7. a display, comprises:

One backlight module, comprises:

One light source;

One converter, in order to provide electric energy to this light source; And

One adjusting control circuit, in order to export a brightness control signal according to the size of an input voltage, so that this converter is controlled the brightness of this light source according to a brightness control signal, wherein this adjusting control circuit comprises:

One current changeover switch, in order to choose an electric current;

At least one resistance, is electrically connected to this current changeover switch and produces a corresponding magnitude of voltage according to this electric current;

One voltage changeover switch, receives this corresponding voltage value and one first reference voltage, and exports one second reference voltage;

One level judging circuit, controls this current changeover switch and this voltage changeover switch according to the size of an external input voltage, with so that this second reference voltage equals this corresponding voltage value or this first reference voltage; And

One comparator, the relatively difference between a feedback voltage and this second reference voltage, and export a brightness control signal according to the difference between this feedback voltage and this second reference voltage; And

One first current source, is electrically connected to this current changeover switch, in order to one first electric current to be provided: and

One second current source, is electrically connected to this current changeover switch, in order to one second electric current to be provided;

Wherein this electric current is this first electric current or this second electric current;

One display floater, is arranged on this backlight module, shows image in order to the light that receives this light source.

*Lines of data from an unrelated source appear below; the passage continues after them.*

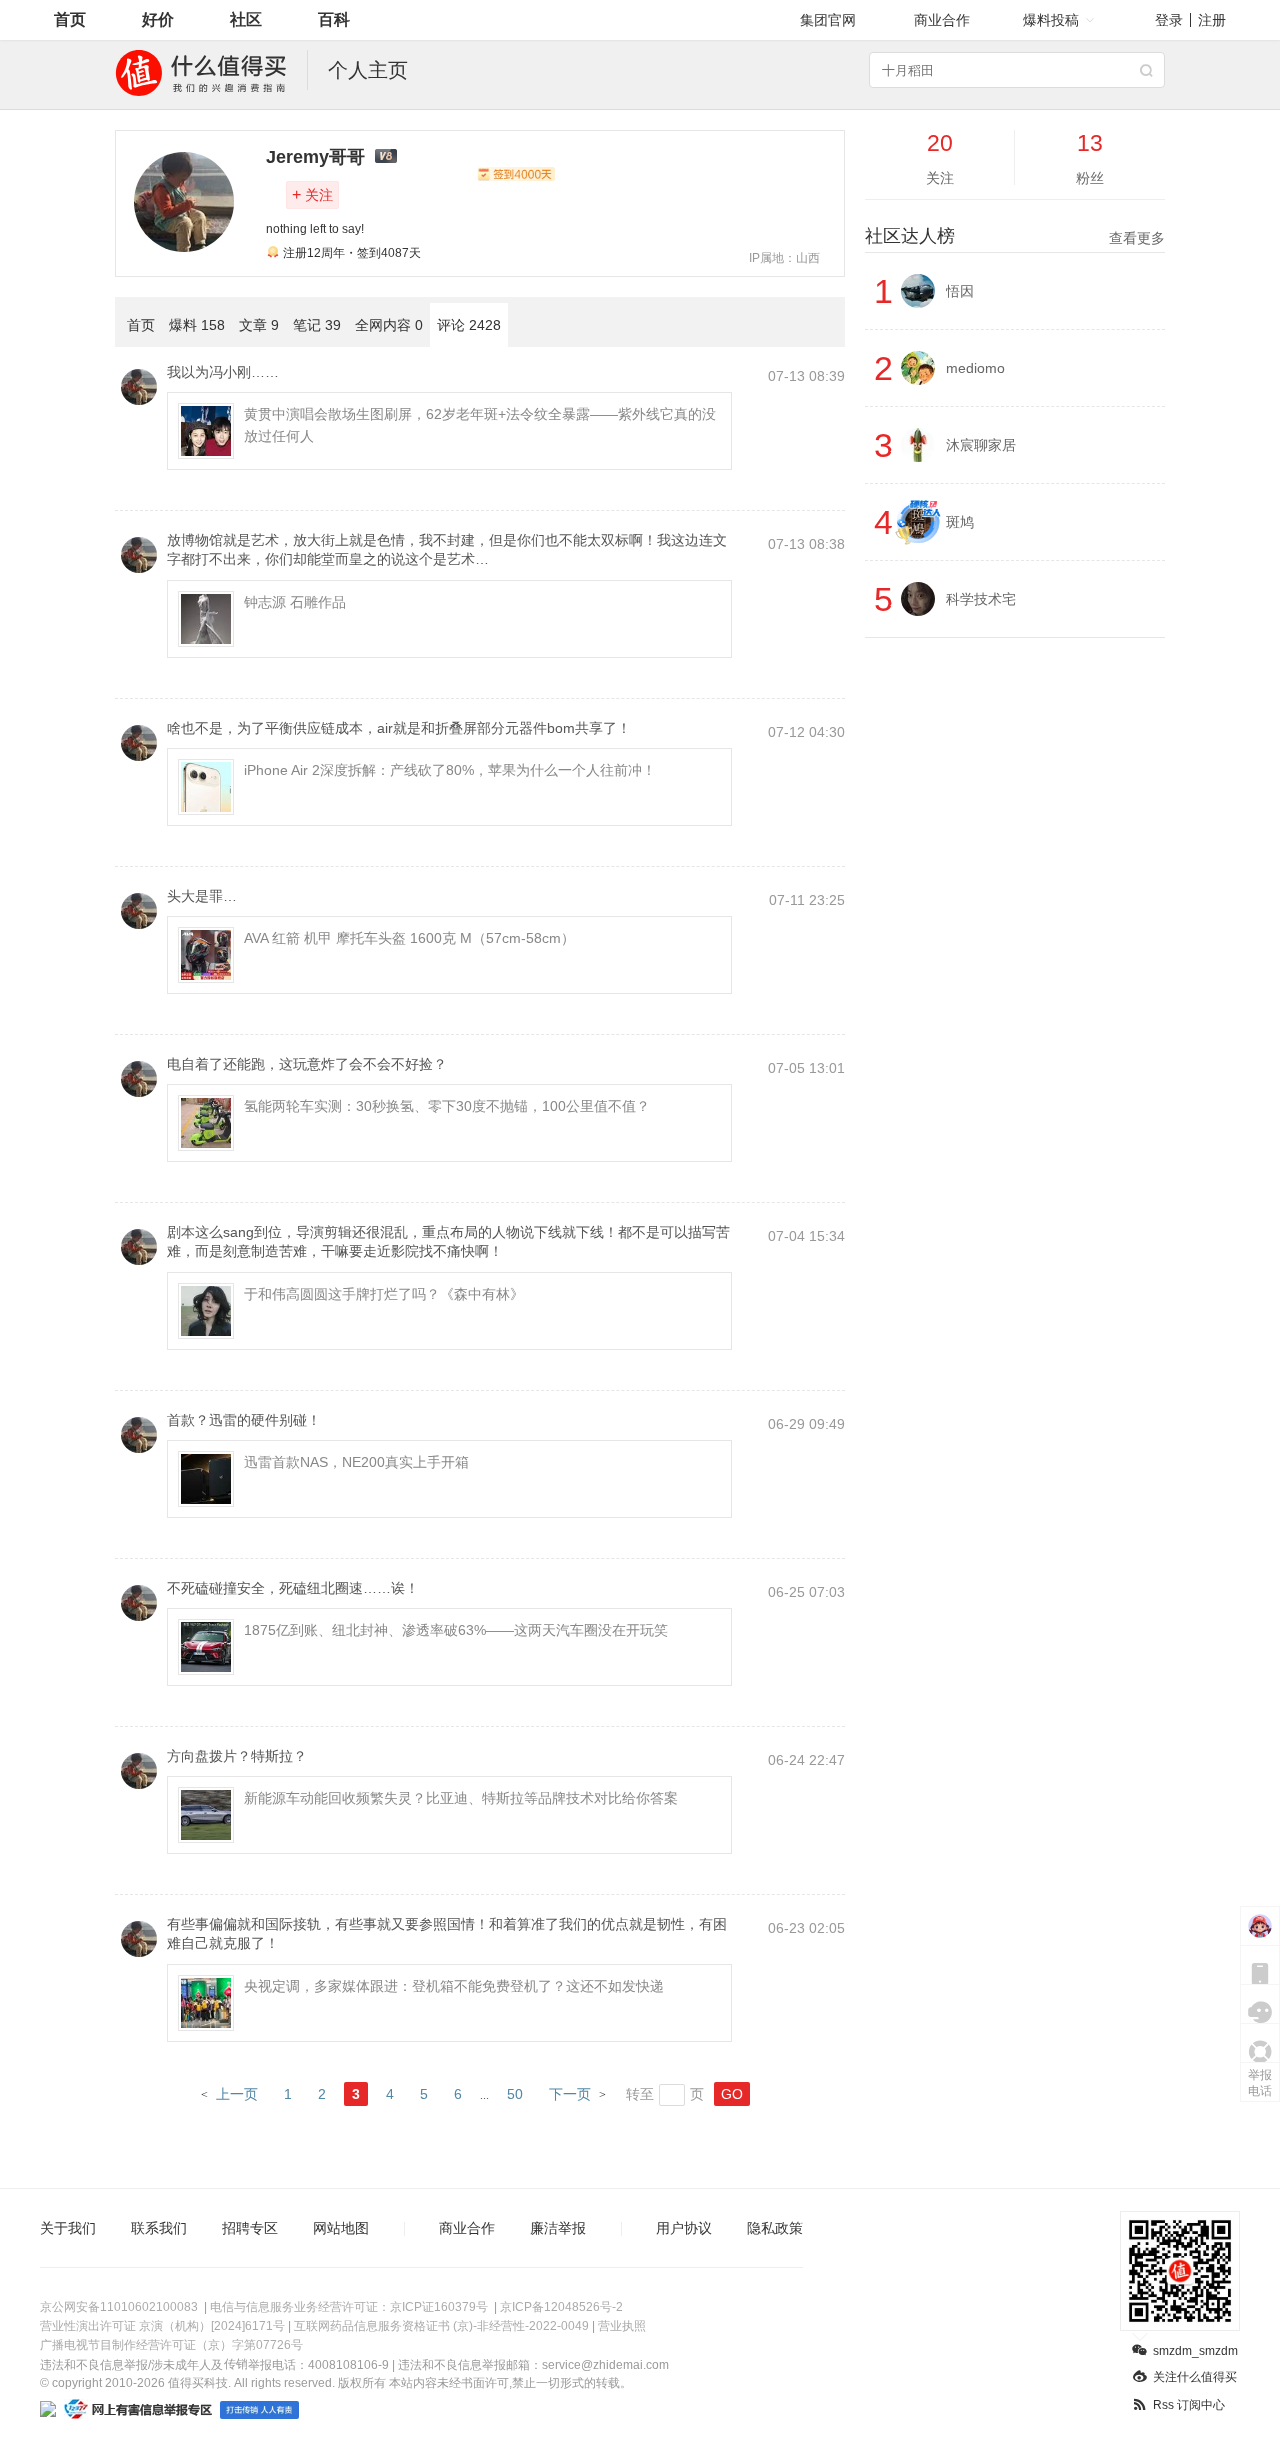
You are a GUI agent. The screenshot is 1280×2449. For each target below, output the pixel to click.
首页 (70, 19)
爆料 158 (197, 325)
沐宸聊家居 (981, 445)
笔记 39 (317, 325)
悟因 (960, 291)
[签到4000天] (516, 174)
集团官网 (828, 20)
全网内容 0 (389, 325)
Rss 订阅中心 (1189, 2405)
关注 (312, 194)
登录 (1169, 20)
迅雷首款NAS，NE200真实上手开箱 (356, 1462)
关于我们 (68, 2228)
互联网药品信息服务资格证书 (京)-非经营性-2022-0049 (441, 2326)
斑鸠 (960, 522)
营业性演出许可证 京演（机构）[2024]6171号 (162, 2326)
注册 (1212, 20)
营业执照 (622, 2326)
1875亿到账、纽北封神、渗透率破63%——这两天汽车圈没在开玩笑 (456, 1630)
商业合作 (942, 20)
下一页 (570, 2094)
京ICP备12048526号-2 (561, 2307)
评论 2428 (469, 325)
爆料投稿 (1051, 20)
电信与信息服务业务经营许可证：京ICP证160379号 (349, 2307)
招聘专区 (250, 2228)
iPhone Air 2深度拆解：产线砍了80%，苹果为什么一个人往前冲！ (450, 770)
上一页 (237, 2094)
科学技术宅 (981, 599)
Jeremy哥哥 (315, 157)
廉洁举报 (558, 2228)
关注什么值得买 (1195, 2377)
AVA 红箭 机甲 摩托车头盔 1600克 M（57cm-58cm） (409, 938)
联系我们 (159, 2228)
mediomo (975, 368)
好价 (158, 19)
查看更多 (1137, 238)
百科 (334, 19)
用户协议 (684, 2228)
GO (732, 2094)
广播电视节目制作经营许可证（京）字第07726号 (171, 2345)
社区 (246, 19)
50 (515, 2094)
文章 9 (259, 325)
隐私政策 (775, 2228)
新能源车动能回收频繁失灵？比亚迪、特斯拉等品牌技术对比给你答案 (461, 1798)
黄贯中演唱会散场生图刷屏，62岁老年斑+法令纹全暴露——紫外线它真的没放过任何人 (480, 425)
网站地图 (341, 2228)
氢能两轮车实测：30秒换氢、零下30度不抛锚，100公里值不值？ (447, 1106)
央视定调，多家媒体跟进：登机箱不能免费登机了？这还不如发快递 (454, 1986)
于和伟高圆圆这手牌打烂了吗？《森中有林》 (384, 1294)
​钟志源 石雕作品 (295, 602)
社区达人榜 (1015, 236)
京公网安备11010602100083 (119, 2307)
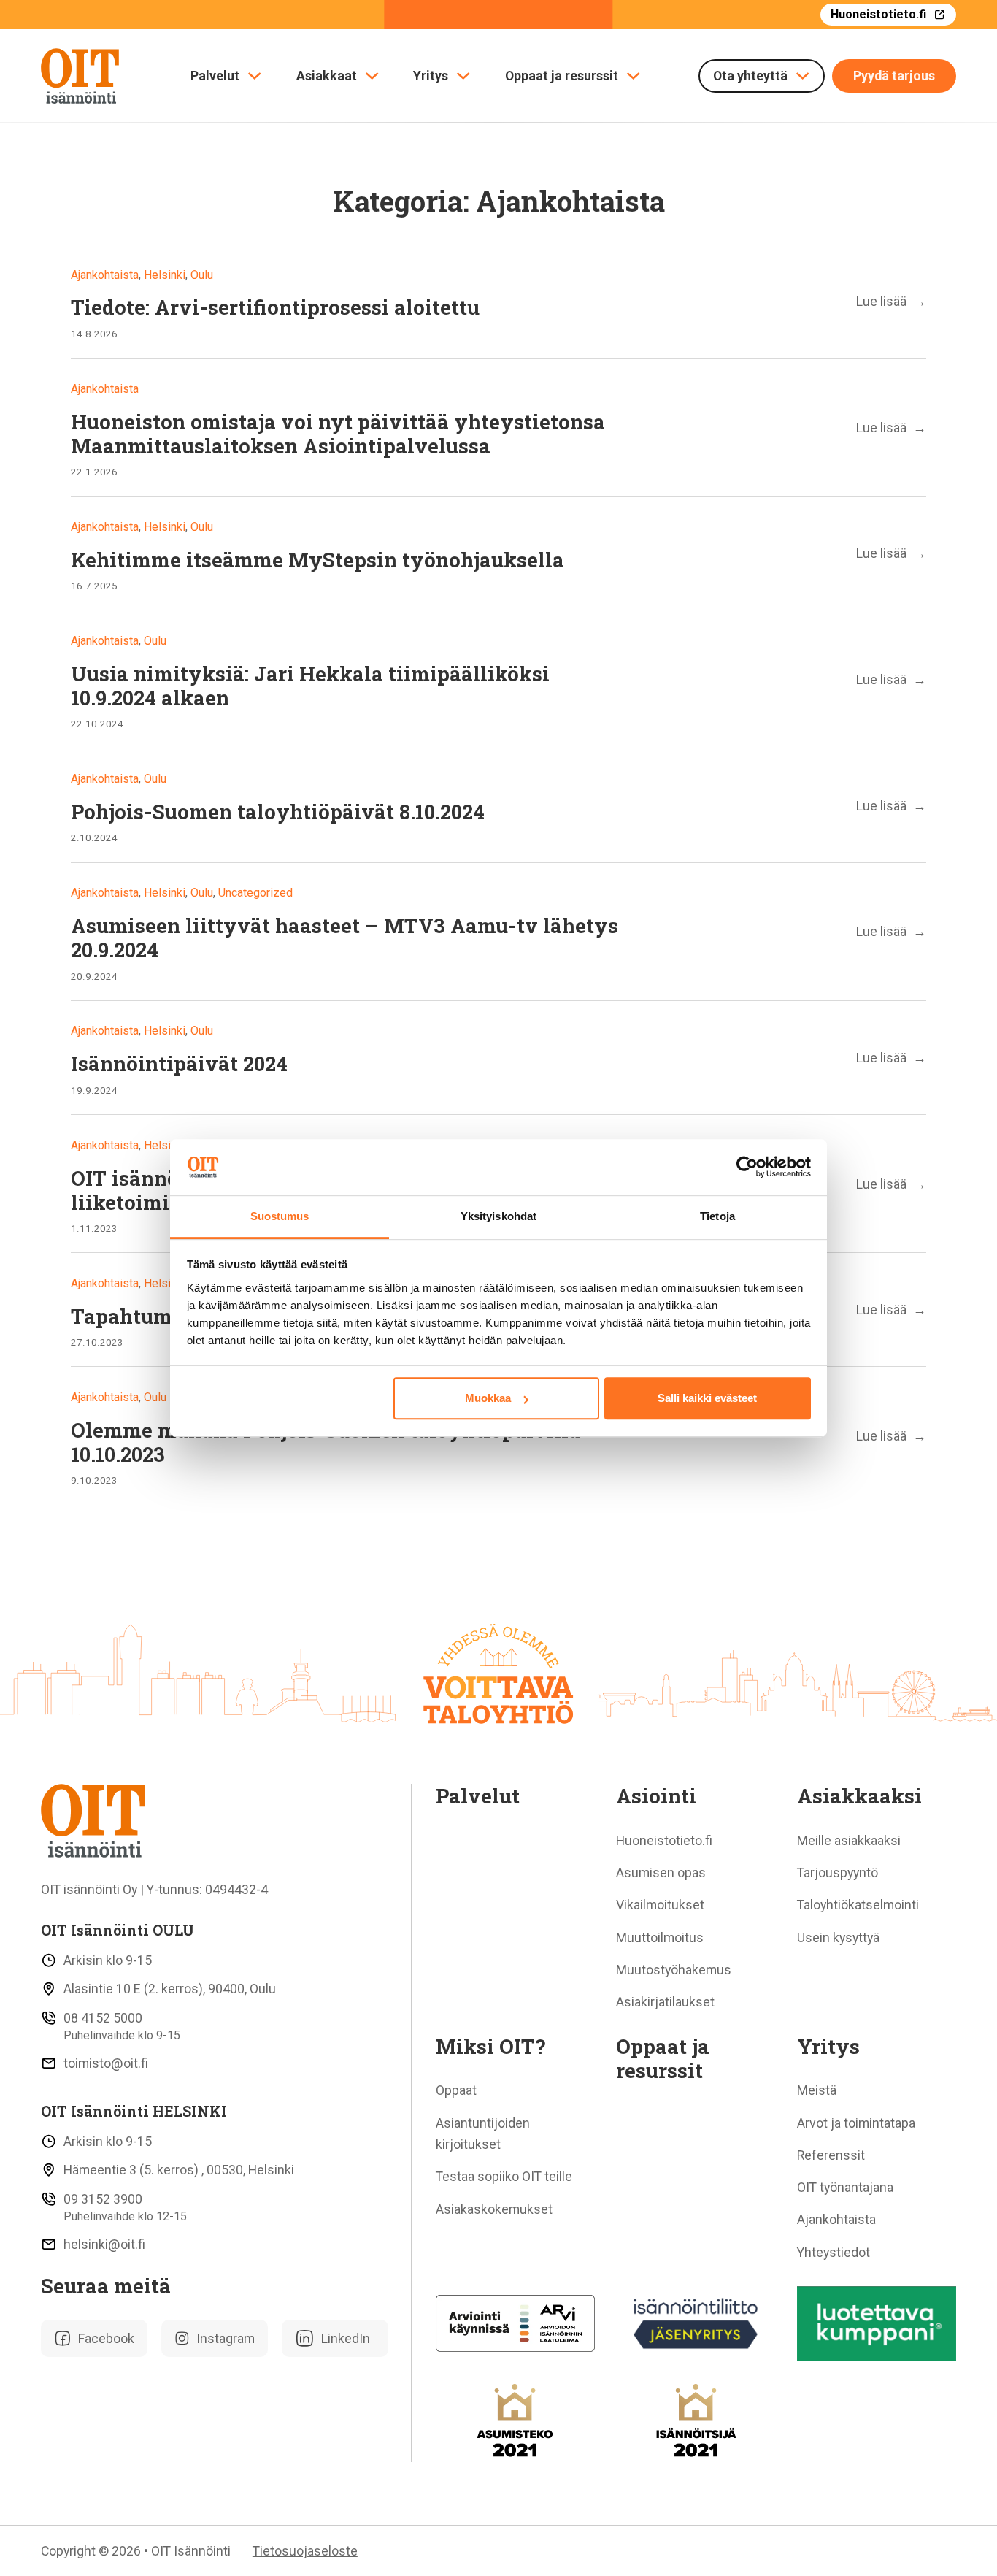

8. display as claimed in claim 7, also comprises a current sensing means, exports this feedback voltage in order to detect the operating current of this light source.

9. display as claimed in claim 7, also comprises a modulation module, in order to modulate this brightness control signal according to a default modulation condition, controls this converter to export a driving signal.

10. display as claimed in claim 7, also comprises a front frame, is arranged on this display floater, and is sticked in the outer rim of this backlight module.

11. displays as claimed in claim 7, wherein this current changeover switch, this voltage changeover switch, this level judging circuit and this comparator are integrated in an integrated circuit (IC) chip.